– Десяти. И корабли Русской Америки, начиная с сегодняшнего дня, получают немедленное право торговли во всех тихоокеанских и карибских портах Испанской Америки. Кроме того, мы сможем немедленно приступать к заселению Барбадоса. Конечно, в случае неуплаты, остров будет возвращен испанской короне со всеми постройками.
– Мы согласны, дон Алесео.
Лерма написал несколько строк на листе бумаги, открыл дверь, подозвал дежурившего там монаха, и передал ему первоначальный проект договора. Через полчаса принесли два экземпляра исправленного варианта. Я посмотрел на написанное и подумал, что все вроде правильно, но я опять, как дурак, подписываю, не проконсультировавшись с адвокатом. Но ссылаться на то, что я не доверяю Его Католическому Величеству, было бы не самой лучшей идеей. И я подписался.
За мной, свои подписи поставил герцог Лерма, а чуть ниже Филипп написал «Yo el rey» – «я, король». Лерма оттиснул на каждом экземпляре печать и передал один из них мне, после чего мы распрощались.
Я подумал, что, кровь из носа, нужно будет найти эту сумму – одного серебра в Неваде и Аризоне не пять тонн, а многие тысячи. Кроме того, мне были выданы бумаги о торговле и о заселении Барбадоса. Тем же вечером, я встретился за ужином с доном Исидро и доном Хуаном, и решил показать ему бумаги, хотя я и не знал, можно ли ему полностью доверять. Тот на удивление дотошно прочитал бумаги и сказал:
– Я изучал юриспруденцию в Саламанке, и поверьте, дон Алесео, здесь и правда нет никаких подводных камней.
При этом его взгляд не увиливал – похоже, он говорил правду. Ну что ж, поживем-увидим.
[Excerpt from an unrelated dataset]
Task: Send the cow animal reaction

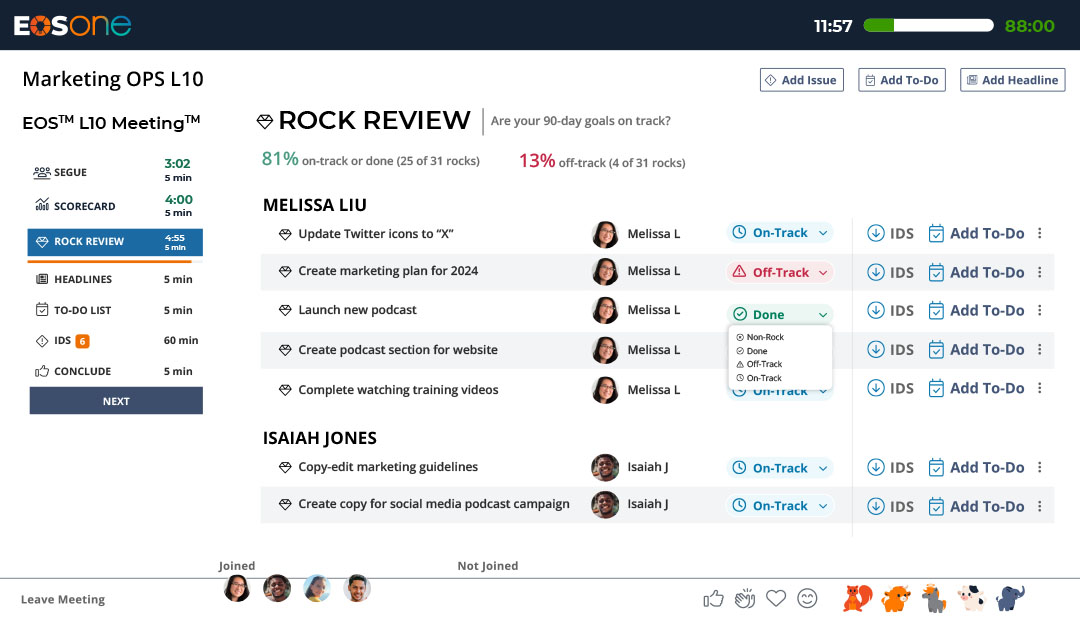Action: click(x=971, y=597)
В субботу, одиннадцатого марта, мы отправились обратно. Нам дали право пользоваться почтовыми лошадьми, а также снабдили каретами с возницами. Кареты, конечно, были намного менее удобными, чем те, на которых мы приехали в Эскориал, но ехали мы быстро, лошадей нам меняли на каждой почтовой станции. Там же время от времени менялись и возницы, а по дороге мы останавливались в paradores – так назывались постоялые дворы для тех, кто путешествовал по приказу короля. На этот раз, мы отправились в Севилью прямиком через горы, и прибыли в этот знакомый нам город двадцать первого марта.
Я надеялся наконец-то попариться в тамошних банях, но увы, их закрыли сразу после нападения морисков на поезд Ее Величества. Тогда мы поехали в Херес, где нам было дозволено остановиться в тамошнем алькасаре и уговорили прислугу замка натопить для нас баню – она все еще существовала, хотя ей до нас не пользовались уже более ста лет. Пока ее для нас топили, нам предложили дегустацию местных вин, которые оказались весьма незаурядными – некоторые даже лучше, чем те, которыми нас угощали тогда в Кадисе.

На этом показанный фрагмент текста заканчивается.